The second requirement is that the doctors themselves must have a high degree of holiness and be canonized saints.

Thus, an eminent theologian such as Cardinal Joseph Ratzinger – Pope Benedict XVI – could not be named a doctor of the Church, unless he were first canonized.

And third, it must be the pope himself who names someone a doctor of the Church. The first pope to do so was Pope Boniface VIII, who in 1298 proclaimed as doctors the four great Western Fathers of the Church, Saints Ambrose, Augustine, Jerome and Gregory the Great.

Corresponding to these were four great Eastern Fathers of the same period, Saints John Chrysostom, Basil the Great, Gregory of Nazianzus and Athanasius.

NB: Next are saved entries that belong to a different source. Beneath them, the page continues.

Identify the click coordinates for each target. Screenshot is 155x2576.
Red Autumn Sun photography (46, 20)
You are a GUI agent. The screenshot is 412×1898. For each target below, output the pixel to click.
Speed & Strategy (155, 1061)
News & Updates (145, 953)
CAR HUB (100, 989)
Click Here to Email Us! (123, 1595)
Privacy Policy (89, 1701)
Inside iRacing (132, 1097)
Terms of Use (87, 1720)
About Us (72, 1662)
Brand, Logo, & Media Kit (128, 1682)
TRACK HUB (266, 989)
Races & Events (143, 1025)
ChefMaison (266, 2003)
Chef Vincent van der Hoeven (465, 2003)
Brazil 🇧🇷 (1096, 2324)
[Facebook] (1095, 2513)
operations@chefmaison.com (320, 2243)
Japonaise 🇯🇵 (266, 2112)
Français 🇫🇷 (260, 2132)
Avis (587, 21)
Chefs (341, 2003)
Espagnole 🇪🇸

Although they had been considered as doctors early on, it was Pope Pius V who officially recognized them as such in 1568. Pope Pius V also declared his fellow Dominican Saint Thomas Aquinas a doctor, and Pope Sixtus V added Saint Bonaventure in 1588.

The number of doctors remained at 10 until the 18th century, when the number gradually increased up to our own time.

At present, counting Saint John Henry Newman, there are 38 doctors of the Church. Four of these are women: Saints Teresa of Avila, Catherine of Siena, Thérèse of Lisieux and Hildegard of Bingen.

As regards whether a layperson can be named a doctor of the Church, Saint Catherine of Siena was a laywoman, a member of what would later become the Third Order of Saint Dominic.

The most recent saints to be declared doctors were Saint Thérèse of Lisieux by Saint John Paul II in 1997, Saints John of Avila and Hildegard of Bingen by Pope Benedict XVI in 2012, Saints Gregory of Narek and Irenaeus of Lyon by Pope Francis in 2022, and Saint John Henry Newman by Pope Leo XIV in 2025, on the feast of All Saints.

In recent times, a number of recommendations have been recommended for being named doctors of the Church.

An obvious one is Saint John Paul II. In October 2019, the Polish bishops’ conference formally petitioned Pope Francis to consider making him a doctor of the Church in recognition of his contributions to theology, philosophy and Catholic literature, as well as the numerous formal documents of his papacy.

Another one is Saint Teresa Benedicta of the Cross, a Discalced Carmelite, who was born Edith Stein (1891-1942).

She had studied philosophy under the phenomenologist Edmund Husserl and wrote several books on philosophy, striving to combine phenomenology with the philosophy of Saint Thomas Aquinas. She was murdered in the gas chamber at the concentration camp Auschwitz II-Birkenau on Aug. 9, 1942. She came from a German Jewish family and converted to Catholicism in 1922.

In April 2024 during a private audience, the superior general of the Discalced Carmelites, Father Miguel Márquez Calle, made a formal request to Pope Francis to declare her a doctor of the Church.